◆ **SELECTED EXTRACT**
Framed to museum conservation standards, work floated on a white acid free mat in a maple frame with Optium acrylic.
Bill Alpert was a highly educated, cerebral artist with a superb sense of color and rhythm. He approached his work with the investigative proclivities of a scientist, exploring the materiality of surface and the characteristics of paint in his art. Art expressed his formidable intellect and was an outlet for his creative spirit.
A native of the Bronx, NY, Alpert's Russian/Polish émigré father owned and operated a drug store. Alpert moved to Los Angeles for college, completing his doctorate in pharmacology at the University of Southern California in 1958. He quickly became disillusioned, enrolled at UCLA to pursue a BFA in painting and completed it in 1963. Two years later, Alpert received his MFA after studying painting with Arthur Levine and print making with John Paul Jones. 1965, the year Alpert finished his UCLA MFA, he began exhibiting at the pioneering LA coop gallery, Czeka. By 1968 Alpert had returned to his native New York and was exhibiting in the city.
The 1970's and 1980's were the most productive and successful for Alpert. The artist's solo exhibition at Wade Gallery in Washington, DC in 1978 (in which this work on paper, Untitled, was shown), garnered favorable reviews in the press. The Washington Post wrote, "Alpert is a prolific virtuoso of both color and form, and with astounding gusto…Alpert's work is upbeat and fun, and his vitality infectious." In the early 1980's many leading NYC artists like Alpert incorporated street art into their work. Alpert used graffiti verbiage and geometric designs in the work he exhibited at the Ben Shahn Gallery at NJ's William Patterson College. Critic David Shirley of the New York Times commented on Alpert's Memories on view at that venue, "Subway graffiti artists might take a lesson from this man."
By the late 1980's Alpert became disillusioned with the commercialization and financialization of the art market in general, and more specifically, his own work. (Michael Shnayerson's book, Boom: Mad Money, Mega Dealers and the Rise of Contemporary Art. New York: PublicAffairs, 2019., is a fascinating exploration of this phenomenon.) He began teaching painting at Cooper-Union School of Art as an Adjunct Professor around 1980 and by the end of the '80's, the transition to teaching was complete. Although no longer exhibiting, Alpert remained a practicing artist even if his professional focus was teaching - at Cooper-Union, Parsons, Pratt and SVA - and writing for a number of publications.
Untitled 1978 is a powerful, large-scale, Abstract Expressionist work on paper. It is from Alpert's most critically acclaimed period. It exemplifies what one of his dealer's says about the artist; "the exploration of the characteristics of the paint itself - its' viscosity and color, stain vs. regular oil paint, how it was absorbed or pooled on different surfaces and how it reacted to those surfaces. He was particularly drawn to paint on different types of paper…Out of this process, he created works that grab the mind and eye."
Noteworthy exhibitions of Alpert's work: Works on Paper Exhibition, Bard College, Annandale-on-Hudson, NY 1972; Organization of Independent Arts (OIA) Postcard Show (traveling), Bologna, Italy, PS1 New York, NY, Albright-Knox Museum, Buffalo, NY, 1978; Bill Alpert: Paintings, Drawings, Sculpture, Wade Gallery, Washington, DC, 1978; 24 x 24, St. Lawrence University, Canton, NY, 1979, Current/NY, Lowe Art Gallery, Syracuse University, Syracuse, NY, 1980; Collections: Power Gallery of Contemporary Art, Sydney, Australia, 1983; William Halsey Gallery, College of Charleston, SC, 1986 (solo), 1987, 1988; Artists in Paradise, New York Botanical Garden, Bronx, NY, 1993.

[Recorded data]
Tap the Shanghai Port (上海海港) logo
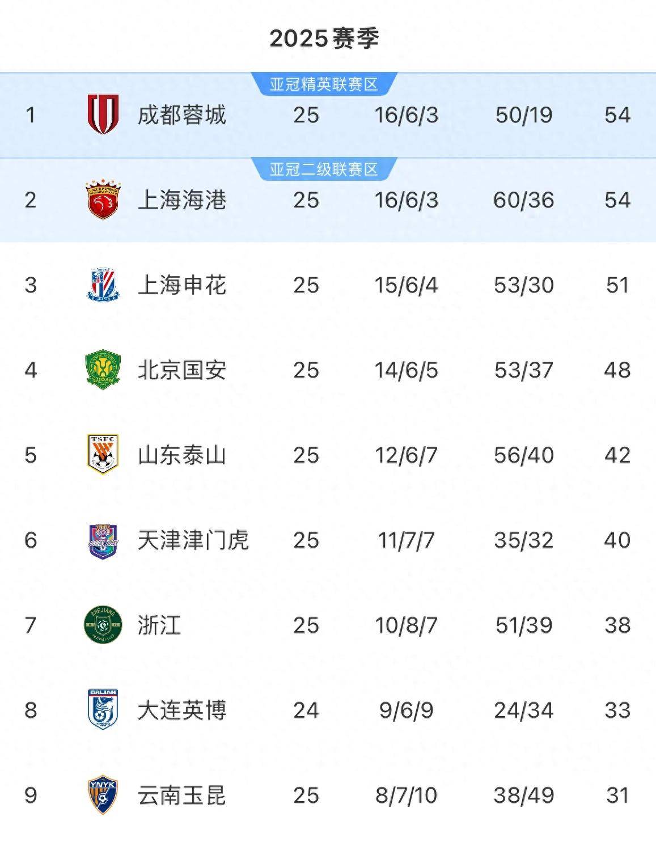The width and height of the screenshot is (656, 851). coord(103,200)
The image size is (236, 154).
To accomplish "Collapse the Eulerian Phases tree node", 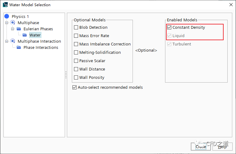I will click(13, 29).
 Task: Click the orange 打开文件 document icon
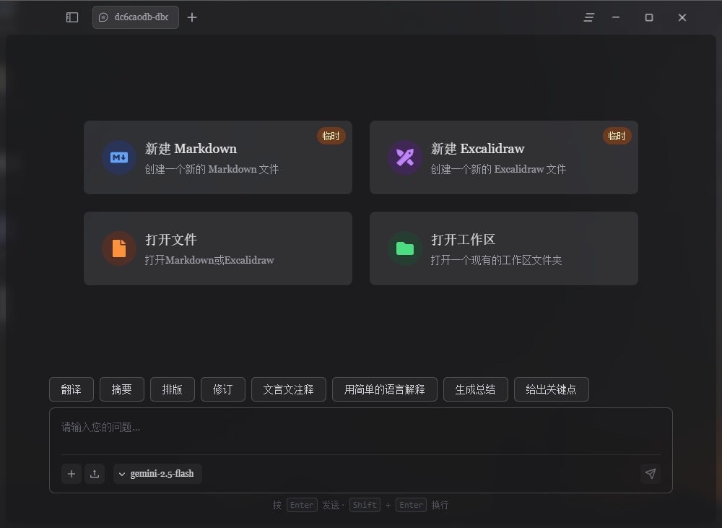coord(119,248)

* * *

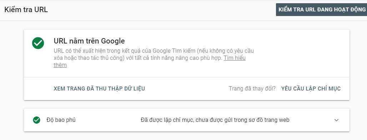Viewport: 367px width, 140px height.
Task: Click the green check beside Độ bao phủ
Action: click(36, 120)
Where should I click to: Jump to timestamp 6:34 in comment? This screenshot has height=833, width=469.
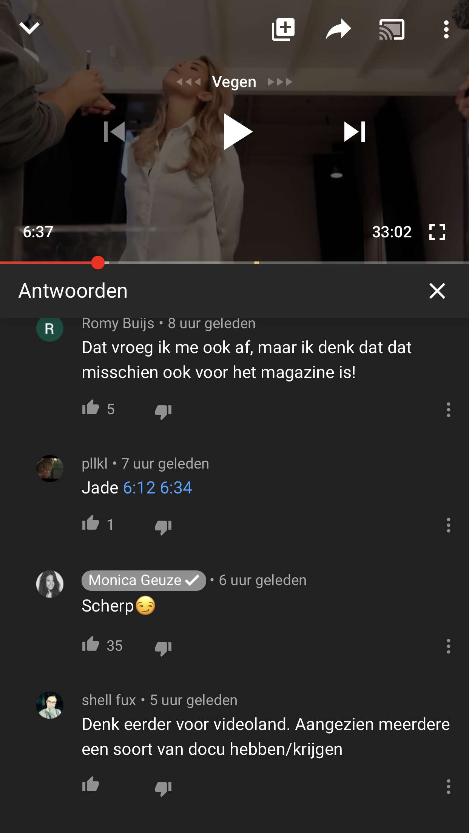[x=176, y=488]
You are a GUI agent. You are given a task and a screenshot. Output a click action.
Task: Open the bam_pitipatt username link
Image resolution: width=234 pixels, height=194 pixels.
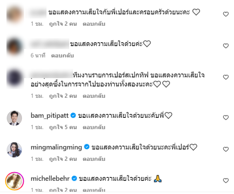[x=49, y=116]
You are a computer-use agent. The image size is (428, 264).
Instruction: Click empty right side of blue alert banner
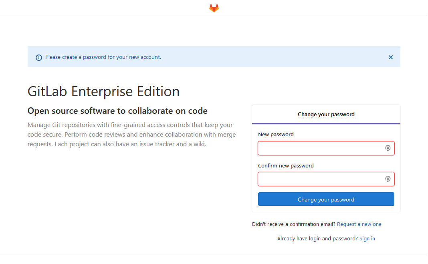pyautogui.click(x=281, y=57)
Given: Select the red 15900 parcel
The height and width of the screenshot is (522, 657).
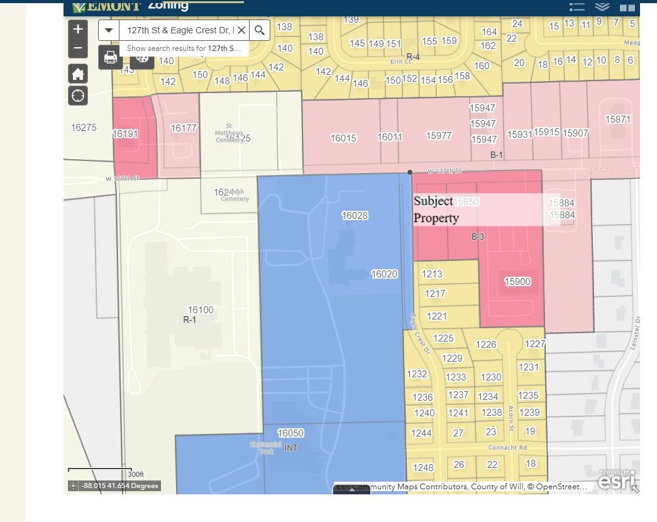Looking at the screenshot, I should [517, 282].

◆ **GOAL OF THE EXERCISE**
Reproduce the passage of the text on Bill Alpert starting at "Noteworthy exhibitions of" and ending at "Bronx, NY, 1993.". None of these items are needed.

◆ **WRITTEN REPLY**
Noteworthy exhibitions of Alpert's work: Works on Paper Exhibition, Bard College, Annandale-on-Hudson, NY 1972; Organization of Independent Arts (OIA) Postcard Show (traveling), Bologna, Italy, PS1 New York, NY, Albright-Knox Museum, Buffalo, NY, 1978; Bill Alpert: Paintings, Drawings, Sculpture, Wade Gallery, Washington, DC, 1978; 24 x 24, St. Lawrence University, Canton, NY, 1979, Current/NY, Lowe Art Gallery, Syracuse University, Syracuse, NY, 1980; Collections: Power Gallery of Contemporary Art, Sydney, Australia, 1983; William Halsey Gallery, College of Charleston, SC, 1986 (solo), 1987, 1988; Artists in Paradise, New York Botanical Garden, Bronx, NY, 1993.